« Le roquefort, produit prestigieux au goût marqué, constitue une référence à laquelle la grande distribution ne peut renoncer, eu égard aux préférences manifestées par une proportion économiquement significative des consommateurs ».
C’est à peu près le type de propos élogieux qu’un industriel préfère lire dans une revue professionnelle plutôt que dans une décision du Conseil de la concurrence, tant elle préfigure la reconnaissance d’une position dominante et, potentiellement, d’un abus de cette position.
Dans sa décision n°04-D-13 du 8 avril 2004, le Conseil de la concurrence avait sanctionné la Société des Caves et Producteurs Réunis de Roquefort pour avoir mis en place des accords de remise de gamme avec la grande distribution. Les contrats conclus accordaient une rémunération sous forme de remises globales s’échelonnant de 2,25 % à 8,6 % du chiffre d’affaires total facturé, en contrepartie d’une exclusivité d’approvisionnement auprès de la Société des Caves, ou de la présence d’une gamme étendue de produits de cette dernière société dans les linéaires.
La Société des Caves avait notamment tenté de contester l’existence d’un marché pertinent du roquefort.
Le Conseil de la concurrence a, quant à lui, considéré qu’il existe bien un marché pertinent du roquefort, compte tenu des éléments suivants : « les spécificités du roquefort comparées à celles des fromages à pâte persillée, le goût plus fort et plus typé du roquefort, la stratégie commerciale des offreurs présentant le roquefort comme un fromage haut de gamme, le prix de vente du roquefort, très nettement supérieur à celui des bleus, les contraintes géographiques et la réglementation spécifique imposées aux producteurs », rappelant également qu’il avait déjà auparavant relevé l’existence d’un marché pertinent du Cantal… ou du matériel de fabrication du Reblochon.
Le Conseil de la concurrence a donc, par voie de conséquence, constaté la position dominante de l’entreprise sur le marché du roquefort, ainsi que le caractère abusif des accords de gamme conclus.

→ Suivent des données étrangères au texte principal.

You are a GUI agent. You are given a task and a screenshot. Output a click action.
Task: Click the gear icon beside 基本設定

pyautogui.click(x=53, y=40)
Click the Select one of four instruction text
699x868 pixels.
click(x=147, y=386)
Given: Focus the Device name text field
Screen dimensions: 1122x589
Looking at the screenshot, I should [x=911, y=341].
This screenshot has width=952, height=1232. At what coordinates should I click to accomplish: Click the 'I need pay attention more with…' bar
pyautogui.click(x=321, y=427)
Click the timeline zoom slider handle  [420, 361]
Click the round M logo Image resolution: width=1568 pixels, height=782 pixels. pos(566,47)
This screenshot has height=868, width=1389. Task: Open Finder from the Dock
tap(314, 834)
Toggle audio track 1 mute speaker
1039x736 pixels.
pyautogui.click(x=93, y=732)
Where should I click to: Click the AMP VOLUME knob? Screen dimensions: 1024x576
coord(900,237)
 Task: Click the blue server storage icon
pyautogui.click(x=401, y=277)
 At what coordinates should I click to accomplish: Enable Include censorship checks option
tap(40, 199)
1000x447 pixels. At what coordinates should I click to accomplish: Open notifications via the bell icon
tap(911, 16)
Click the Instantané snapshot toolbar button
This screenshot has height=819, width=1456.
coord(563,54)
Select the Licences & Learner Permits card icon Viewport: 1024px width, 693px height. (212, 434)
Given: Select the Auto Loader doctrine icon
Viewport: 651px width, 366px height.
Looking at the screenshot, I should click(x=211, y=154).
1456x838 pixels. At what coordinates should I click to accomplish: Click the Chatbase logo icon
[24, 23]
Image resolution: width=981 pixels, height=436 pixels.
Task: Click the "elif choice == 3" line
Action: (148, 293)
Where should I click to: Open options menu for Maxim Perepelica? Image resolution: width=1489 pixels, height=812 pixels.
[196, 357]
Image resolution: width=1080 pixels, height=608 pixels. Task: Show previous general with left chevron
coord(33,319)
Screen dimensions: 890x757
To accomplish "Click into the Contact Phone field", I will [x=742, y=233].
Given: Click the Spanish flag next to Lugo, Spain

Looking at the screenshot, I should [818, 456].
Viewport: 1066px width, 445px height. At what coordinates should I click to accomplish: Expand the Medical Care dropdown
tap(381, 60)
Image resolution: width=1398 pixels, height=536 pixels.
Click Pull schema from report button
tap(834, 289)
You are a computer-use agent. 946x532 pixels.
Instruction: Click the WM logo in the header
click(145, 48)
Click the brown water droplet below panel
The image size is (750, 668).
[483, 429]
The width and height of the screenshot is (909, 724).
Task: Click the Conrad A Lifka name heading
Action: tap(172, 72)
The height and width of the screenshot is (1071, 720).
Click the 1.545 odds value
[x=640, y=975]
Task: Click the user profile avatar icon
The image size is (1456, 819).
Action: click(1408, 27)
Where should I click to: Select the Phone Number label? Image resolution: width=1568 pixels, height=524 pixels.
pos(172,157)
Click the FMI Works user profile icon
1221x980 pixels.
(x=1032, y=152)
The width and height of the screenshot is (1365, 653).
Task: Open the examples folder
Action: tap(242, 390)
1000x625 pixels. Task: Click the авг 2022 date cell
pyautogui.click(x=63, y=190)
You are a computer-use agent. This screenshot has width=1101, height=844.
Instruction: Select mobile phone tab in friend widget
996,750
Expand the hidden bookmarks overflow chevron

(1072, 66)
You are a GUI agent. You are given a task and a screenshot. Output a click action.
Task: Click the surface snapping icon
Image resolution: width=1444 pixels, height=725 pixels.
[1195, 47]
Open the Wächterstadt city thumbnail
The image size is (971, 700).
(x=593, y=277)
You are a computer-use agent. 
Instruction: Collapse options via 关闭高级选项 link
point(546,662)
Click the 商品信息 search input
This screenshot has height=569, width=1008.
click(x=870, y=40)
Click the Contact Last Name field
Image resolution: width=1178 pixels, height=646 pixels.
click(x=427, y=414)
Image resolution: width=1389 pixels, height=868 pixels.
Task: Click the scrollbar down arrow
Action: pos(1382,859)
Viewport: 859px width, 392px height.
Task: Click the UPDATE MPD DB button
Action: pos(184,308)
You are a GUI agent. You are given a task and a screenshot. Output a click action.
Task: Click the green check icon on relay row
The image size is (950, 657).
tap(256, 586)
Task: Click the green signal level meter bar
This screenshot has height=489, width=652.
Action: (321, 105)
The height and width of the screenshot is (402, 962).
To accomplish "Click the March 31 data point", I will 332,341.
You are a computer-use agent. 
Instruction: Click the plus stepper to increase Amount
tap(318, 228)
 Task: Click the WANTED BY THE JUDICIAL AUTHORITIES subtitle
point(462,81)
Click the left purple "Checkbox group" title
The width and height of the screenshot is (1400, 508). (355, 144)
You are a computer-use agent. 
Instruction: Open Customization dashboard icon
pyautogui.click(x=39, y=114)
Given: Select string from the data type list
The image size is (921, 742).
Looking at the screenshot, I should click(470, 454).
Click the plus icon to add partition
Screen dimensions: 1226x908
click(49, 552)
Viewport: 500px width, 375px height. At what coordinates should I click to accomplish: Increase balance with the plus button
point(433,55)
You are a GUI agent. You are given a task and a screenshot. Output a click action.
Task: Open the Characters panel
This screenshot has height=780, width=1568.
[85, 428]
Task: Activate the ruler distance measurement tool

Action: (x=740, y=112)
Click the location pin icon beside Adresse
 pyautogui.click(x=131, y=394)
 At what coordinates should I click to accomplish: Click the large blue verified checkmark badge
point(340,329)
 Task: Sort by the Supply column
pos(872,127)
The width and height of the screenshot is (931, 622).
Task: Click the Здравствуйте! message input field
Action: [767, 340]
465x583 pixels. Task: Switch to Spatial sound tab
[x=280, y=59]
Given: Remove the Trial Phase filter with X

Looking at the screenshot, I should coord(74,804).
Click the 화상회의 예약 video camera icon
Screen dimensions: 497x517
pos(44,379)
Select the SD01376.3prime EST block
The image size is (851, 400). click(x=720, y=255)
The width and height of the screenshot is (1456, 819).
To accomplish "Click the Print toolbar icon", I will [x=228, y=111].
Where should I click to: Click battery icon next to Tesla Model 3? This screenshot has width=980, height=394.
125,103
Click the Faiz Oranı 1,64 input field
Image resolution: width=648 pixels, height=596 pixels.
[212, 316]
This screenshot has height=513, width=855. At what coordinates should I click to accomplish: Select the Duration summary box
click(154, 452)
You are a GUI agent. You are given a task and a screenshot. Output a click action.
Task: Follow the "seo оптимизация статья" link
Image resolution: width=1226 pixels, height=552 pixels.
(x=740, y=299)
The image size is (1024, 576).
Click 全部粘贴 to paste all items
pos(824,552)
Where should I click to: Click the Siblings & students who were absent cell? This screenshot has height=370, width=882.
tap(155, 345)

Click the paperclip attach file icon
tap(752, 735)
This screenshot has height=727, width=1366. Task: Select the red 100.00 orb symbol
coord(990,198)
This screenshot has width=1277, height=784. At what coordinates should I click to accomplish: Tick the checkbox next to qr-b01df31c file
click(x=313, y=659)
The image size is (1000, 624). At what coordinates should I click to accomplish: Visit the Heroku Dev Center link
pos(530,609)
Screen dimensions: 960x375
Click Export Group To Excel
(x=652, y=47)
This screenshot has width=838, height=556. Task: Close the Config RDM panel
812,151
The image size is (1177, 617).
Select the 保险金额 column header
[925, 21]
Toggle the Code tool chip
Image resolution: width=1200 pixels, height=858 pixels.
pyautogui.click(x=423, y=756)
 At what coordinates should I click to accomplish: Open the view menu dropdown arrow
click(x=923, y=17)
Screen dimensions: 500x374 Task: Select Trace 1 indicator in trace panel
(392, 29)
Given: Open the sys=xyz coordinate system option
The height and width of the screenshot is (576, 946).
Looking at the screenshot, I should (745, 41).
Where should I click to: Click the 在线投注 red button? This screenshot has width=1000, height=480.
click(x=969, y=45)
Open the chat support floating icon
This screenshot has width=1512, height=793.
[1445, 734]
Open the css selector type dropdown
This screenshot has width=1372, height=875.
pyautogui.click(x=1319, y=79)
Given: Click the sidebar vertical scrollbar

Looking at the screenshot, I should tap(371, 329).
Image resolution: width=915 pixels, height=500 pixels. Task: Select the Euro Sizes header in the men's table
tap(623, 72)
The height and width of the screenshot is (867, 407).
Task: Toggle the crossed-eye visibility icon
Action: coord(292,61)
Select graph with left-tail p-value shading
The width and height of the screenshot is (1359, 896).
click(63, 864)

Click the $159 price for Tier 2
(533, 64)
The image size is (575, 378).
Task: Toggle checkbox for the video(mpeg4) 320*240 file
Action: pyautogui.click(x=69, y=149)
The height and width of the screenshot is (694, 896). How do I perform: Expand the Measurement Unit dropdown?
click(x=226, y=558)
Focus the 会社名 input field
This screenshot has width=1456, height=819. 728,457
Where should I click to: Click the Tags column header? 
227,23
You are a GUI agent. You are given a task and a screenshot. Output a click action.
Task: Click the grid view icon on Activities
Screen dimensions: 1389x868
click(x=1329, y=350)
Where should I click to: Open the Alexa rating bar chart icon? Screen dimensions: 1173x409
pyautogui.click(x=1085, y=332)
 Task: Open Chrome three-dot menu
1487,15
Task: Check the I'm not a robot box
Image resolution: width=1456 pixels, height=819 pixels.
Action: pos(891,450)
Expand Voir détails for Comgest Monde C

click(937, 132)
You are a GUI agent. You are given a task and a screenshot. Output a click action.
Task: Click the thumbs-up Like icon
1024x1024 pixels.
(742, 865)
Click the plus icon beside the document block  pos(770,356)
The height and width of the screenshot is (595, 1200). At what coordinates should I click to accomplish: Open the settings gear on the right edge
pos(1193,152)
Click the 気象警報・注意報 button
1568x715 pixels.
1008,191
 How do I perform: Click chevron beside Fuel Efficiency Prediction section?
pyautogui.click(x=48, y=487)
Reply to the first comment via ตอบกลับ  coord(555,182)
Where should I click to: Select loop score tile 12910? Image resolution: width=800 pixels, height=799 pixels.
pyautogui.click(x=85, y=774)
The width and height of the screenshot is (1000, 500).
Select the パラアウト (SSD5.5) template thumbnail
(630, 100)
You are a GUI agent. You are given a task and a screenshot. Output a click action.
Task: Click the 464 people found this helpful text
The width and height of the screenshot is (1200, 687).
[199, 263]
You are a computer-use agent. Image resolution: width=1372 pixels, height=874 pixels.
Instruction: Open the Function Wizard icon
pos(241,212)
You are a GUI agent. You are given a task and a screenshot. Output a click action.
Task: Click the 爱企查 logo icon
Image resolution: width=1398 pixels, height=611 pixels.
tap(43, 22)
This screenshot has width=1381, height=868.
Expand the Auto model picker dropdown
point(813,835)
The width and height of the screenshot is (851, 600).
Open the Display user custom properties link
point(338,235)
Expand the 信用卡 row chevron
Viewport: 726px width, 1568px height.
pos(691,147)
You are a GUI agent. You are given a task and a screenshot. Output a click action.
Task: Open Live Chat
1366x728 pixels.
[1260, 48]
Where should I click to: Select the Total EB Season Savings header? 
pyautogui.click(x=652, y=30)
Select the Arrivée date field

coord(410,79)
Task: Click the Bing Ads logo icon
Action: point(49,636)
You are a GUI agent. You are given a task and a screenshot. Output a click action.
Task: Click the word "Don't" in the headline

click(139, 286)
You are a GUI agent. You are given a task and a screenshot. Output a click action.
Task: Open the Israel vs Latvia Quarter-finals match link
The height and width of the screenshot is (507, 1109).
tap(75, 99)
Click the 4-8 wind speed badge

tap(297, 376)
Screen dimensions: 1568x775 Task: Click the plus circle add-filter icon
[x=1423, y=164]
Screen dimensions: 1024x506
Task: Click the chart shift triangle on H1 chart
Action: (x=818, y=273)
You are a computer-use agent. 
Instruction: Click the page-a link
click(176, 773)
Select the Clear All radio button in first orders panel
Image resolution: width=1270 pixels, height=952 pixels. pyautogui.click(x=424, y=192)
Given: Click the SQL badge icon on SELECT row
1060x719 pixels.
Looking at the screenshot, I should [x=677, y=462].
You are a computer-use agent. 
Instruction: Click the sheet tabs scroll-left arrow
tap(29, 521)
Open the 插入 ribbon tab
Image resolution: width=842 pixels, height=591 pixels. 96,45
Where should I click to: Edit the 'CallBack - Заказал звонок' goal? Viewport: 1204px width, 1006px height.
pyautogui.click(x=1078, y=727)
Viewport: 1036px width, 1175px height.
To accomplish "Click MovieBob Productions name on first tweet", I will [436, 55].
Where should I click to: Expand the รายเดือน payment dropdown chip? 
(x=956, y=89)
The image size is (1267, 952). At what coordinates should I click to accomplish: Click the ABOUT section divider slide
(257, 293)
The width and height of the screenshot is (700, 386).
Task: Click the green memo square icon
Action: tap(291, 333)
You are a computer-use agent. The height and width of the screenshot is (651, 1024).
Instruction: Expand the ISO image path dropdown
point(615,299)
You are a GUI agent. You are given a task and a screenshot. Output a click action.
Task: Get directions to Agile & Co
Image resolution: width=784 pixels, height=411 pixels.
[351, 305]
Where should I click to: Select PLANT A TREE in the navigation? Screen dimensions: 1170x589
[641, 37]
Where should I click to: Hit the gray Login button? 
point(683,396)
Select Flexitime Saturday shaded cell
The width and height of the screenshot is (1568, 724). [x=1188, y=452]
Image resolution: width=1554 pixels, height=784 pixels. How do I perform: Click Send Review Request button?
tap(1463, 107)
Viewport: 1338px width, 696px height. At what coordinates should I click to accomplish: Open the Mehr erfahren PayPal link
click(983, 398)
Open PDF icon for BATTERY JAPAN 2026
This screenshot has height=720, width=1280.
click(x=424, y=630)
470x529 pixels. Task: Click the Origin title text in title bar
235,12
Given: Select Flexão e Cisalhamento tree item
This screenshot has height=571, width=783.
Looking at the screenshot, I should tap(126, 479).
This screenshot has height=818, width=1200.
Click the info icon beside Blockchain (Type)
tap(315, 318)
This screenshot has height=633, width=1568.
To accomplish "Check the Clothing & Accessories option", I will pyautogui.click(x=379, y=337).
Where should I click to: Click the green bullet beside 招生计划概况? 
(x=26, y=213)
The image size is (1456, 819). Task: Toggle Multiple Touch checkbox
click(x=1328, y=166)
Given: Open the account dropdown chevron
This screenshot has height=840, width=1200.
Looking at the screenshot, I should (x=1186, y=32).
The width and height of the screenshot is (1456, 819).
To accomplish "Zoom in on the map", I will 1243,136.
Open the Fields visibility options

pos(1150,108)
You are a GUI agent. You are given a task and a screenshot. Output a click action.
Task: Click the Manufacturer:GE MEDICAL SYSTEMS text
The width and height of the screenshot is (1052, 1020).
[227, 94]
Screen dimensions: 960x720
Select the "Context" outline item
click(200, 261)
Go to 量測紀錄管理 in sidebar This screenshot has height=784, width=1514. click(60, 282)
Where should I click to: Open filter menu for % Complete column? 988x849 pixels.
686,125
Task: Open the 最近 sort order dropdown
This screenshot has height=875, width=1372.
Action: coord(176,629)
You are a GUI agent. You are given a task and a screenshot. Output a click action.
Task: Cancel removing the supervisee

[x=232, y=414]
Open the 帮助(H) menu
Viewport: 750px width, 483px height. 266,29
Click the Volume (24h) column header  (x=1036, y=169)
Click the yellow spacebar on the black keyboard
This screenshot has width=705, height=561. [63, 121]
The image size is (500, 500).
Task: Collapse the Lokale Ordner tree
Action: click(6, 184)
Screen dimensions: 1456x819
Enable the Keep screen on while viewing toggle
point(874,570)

Il a retenu également le fait que les linéaires des GMS constitueraient « une ressource rare dont l’accès fait l’objet d’une forte compétition entre producteurs », de sorte que dans de telles conditions, « un producteur en position dominante ne peut tirer argument du nombre de références qu’il est en mesure de fournir pour s’exonérer de la qualification d’abus de position dominante ».
Cette décision a été confirmée en appel, par un arrêt en date du 9 novembre 2004, et vient d’être confirmée également par une décision de la Cour de cassation du 6 décembre 2005.
Celle-ci a confirmé l’impact des pratiques de la Société des Caves en relevant également le caractère de « ressources rares » des linéaires, d’autant plus raréfiée depuis l’apparition et le développement des produits sous marques de distributeurs.
Elle n’a ainsi pas remis en cause la motivation du Conseil de la concurrence qui relevait que « la Société des Caves ne fournit aucune indication concrète sur la contrepartie économiquement justifiée des rabais accordés, qu’elle qualifie de rabais « de gamme » et se borne à affirmer que les pratiques qui lui sont reprochées permettaient aux distributeurs « de placer dans leurs linéaires le choix complet des produits que réclamait le consommateur » sans apporter de justification économique au choix des taux de remise retenus, ni à leur lien avec le nombre et la nature des référencements exigés dans les accords commerciaux passés avec la grande distribution » et sans que l’on puisse affirmer que le fait de présenter l’ensemble d’une gamme d’un seul et même fournisseur présente un avantage quelconque pour le consommateur.
La solution est somme toute classique, et la Cour de cassation n’était pas interrogée sur le principe même de la remise de gamme. Pour autant, on notera pour conclure que les accords de gamme sont vus avec davantage encore de défaveur depuis l’adoption de la loi du 2 août 2005, intégrant à l’article L.420-2 du Code de commerce, relatif aux abus de position dominante, une mention expresse des accords de gamme, et indiquant, à l’article L.442-6-I-2°, b du même Code que « le fait de lier la vente de plus d’un produit à l’octroi d’un avantage quelconque constitue un abus de puissance de vente ou d’achat dès lors qu’il conduit à entraver l’accès des produits similaires aux points de vente ».